*Required actions*.
A) Using the fog lights thread, decide whether each statement below agrees with it. Answer yes or no for each and quote the deciding words. (i) The bumper hole for the fog light is smaller in the Series II X-Trail than in earlier models. (ii) The friend in Australia paid for the eBay lights with PayPal. (iii) The Sentra's fog light lenses are the same as the X-Trail's.
B) According to the fog lights thread, why would the body shop person probably know for sure whether the lights fit?

*Provided passage*.
# Fog Lights



## poruchik_r (Jun 1, 2005)

Hi guys. I noticed that X-Trail's and Sentra's fog lights look almost the same. And this is what i found on eBay.
http://cgi.ebay.com/ebaymotors/ws/e...tem=7982776315&category=33709&sspagename=WDVW
Do you think it will fit?


----------



## Canada's Far East (Jun 15, 2005)

*Fog Light Fit*

I had fog lights on my Sentra (which was traded on the X-T) and you're right, they LOOK LIKE a fairly close match, albeit that the "lenses" are different.

Before "buying" on spec. I'd try these 3 things:

1. find a friend / relative / colleague with a Sentra and take some measurements - diameter ??

2. better still, ask the parts person @ your Nissan dealer to look up the part number for both and see if they match...

3. even better again, check with the "body shop" person (who has probably replaced any number of these, given their proximity to the ground) and that person would probably know for sure.

There's no doubt that "the Price is Right" on this item on Ebay.

Good luck with it - they're a nice feature on any vehicle - especially the X-T.

Cheers = Roger


----------



## Canada's Far East (Jun 15, 2005)

*Another possibility*

Here's a set, also on Ebay, that would "fit" for sure !!

http://cgi.ebay.com/ebaymotors/ws/e...tem=7982431297&category=33710&sspagename=WDVW

Cheers = Roger


----------



## aussietrail (Sep 24, 2004)

Canada's Far East said:


> Here's a set, also on Ebay, that would "fit" for sure !!
> 
> http://cgi.ebay.com/ebaymotors/ws/e...tem=7982431297&category=33710&sspagename=WDVW
> 
> Cheers = Roger


Roger, sorry to say this, but I would advise against this particular brand that is selling on eBay which is far from being a perfect fit for the exy, unless you're willing to use great creative skills to cover the huge gap it leaves between the fog light and the bumper.

I'm saying this because I know a friend in Australia who has bought these very same fog lights from eBay and this is his experience in fitting them:



> Hello Boyz and Girlz (if any)
> 
> Yes, indeed I have purchased and installed above mentioned lights.
> 1) Purchase was quite painful, as seller didn't accept CC or Pay Pal
> ...


My advice, don't bother.


----------



## aussietrail (Sep 24, 2004)

poruchik_r said:


> Hi guys. I noticed that X-Trail's and Sentra's fog lights look almost the same. And this is what i found on eBay.
> http://cgi.ebay.com/ebaymotors/ws/e...tem=7982776315&category=33709&sspagename=WDVW
> Do you think it will fit?


These fog lights look very similar to the Series I xtrail (which is what I have), but you guys in Canada have Series II and the bumper whole for the fog light in the Series II model is smaller than the previous models, the fog light itself is smaller in size than the older models.

Let me measure-up the fog lights I have on mine and also the size of the whole in the bumper and you can then go back and ask the seller for his measurements of this set, or check with your dealer who has a Sentra available for measurements.

Will keep you posted.


----------



## poruchik_r (Jun 1, 2005)

Thanks for your help. Diller price for the fog lights is around $350 CAD, Thats why i want to get aftermarket ones.
BTW, off topic, I installed Cosmo CAI, and it feels great. I drove in the city and on the HWY, and the gas mileage so far is 9.7 l/100km. Response time is better, and the sound is sweeeet.

*Dataset*.
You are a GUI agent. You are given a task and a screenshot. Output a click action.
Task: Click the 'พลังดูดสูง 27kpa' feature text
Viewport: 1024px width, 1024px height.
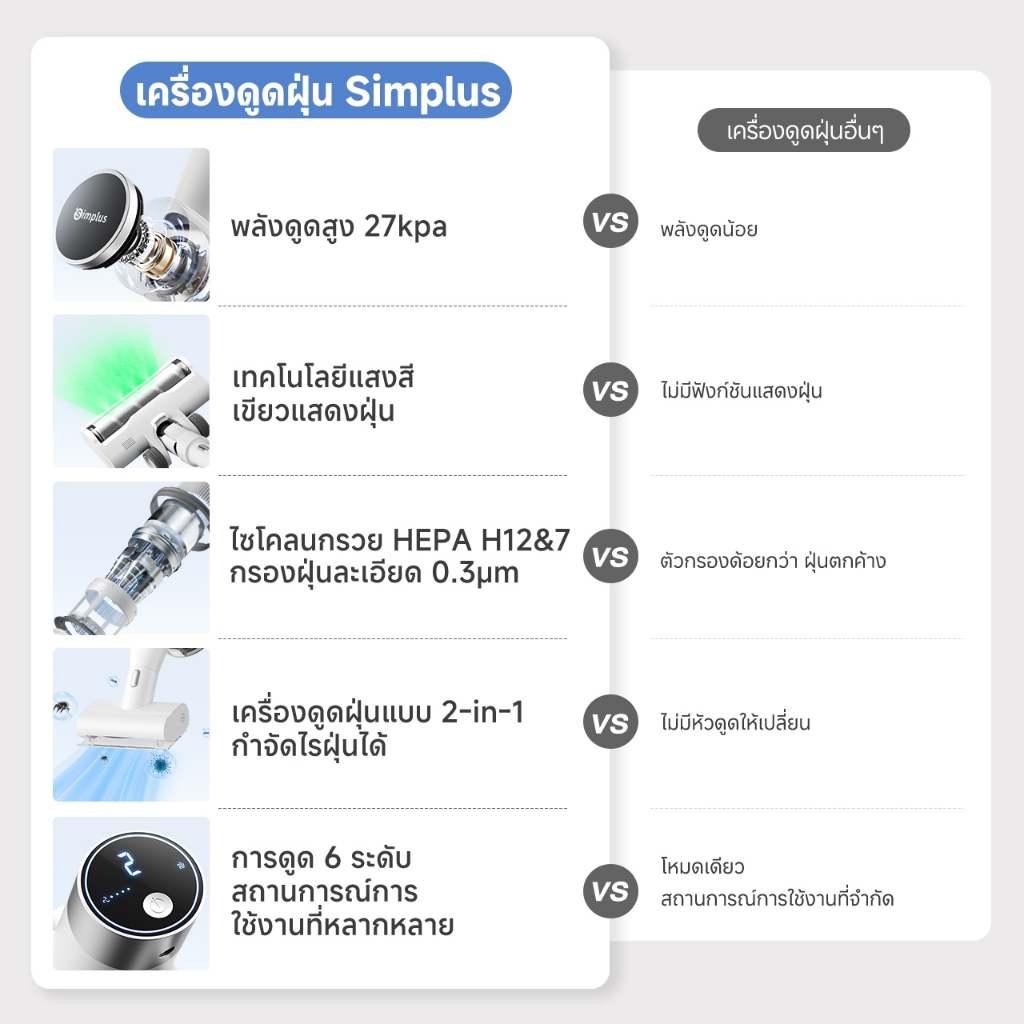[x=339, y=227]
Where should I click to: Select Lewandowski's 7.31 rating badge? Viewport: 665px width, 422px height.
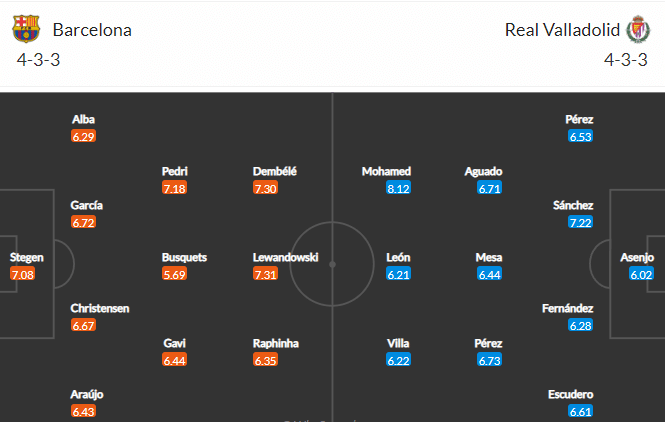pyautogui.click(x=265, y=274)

*Answers to the exercises*.
A)
(i) Yes: "the bumper whole for the fog light in the Series II model is smaller than the previous models"
(ii) No: "seller didn't accept CC or Pay Pal"
(iii) No: "albeit that the "lenses" are different"

B) The body shop person has probably replaced many of these fog lights, because they sit close to the ground.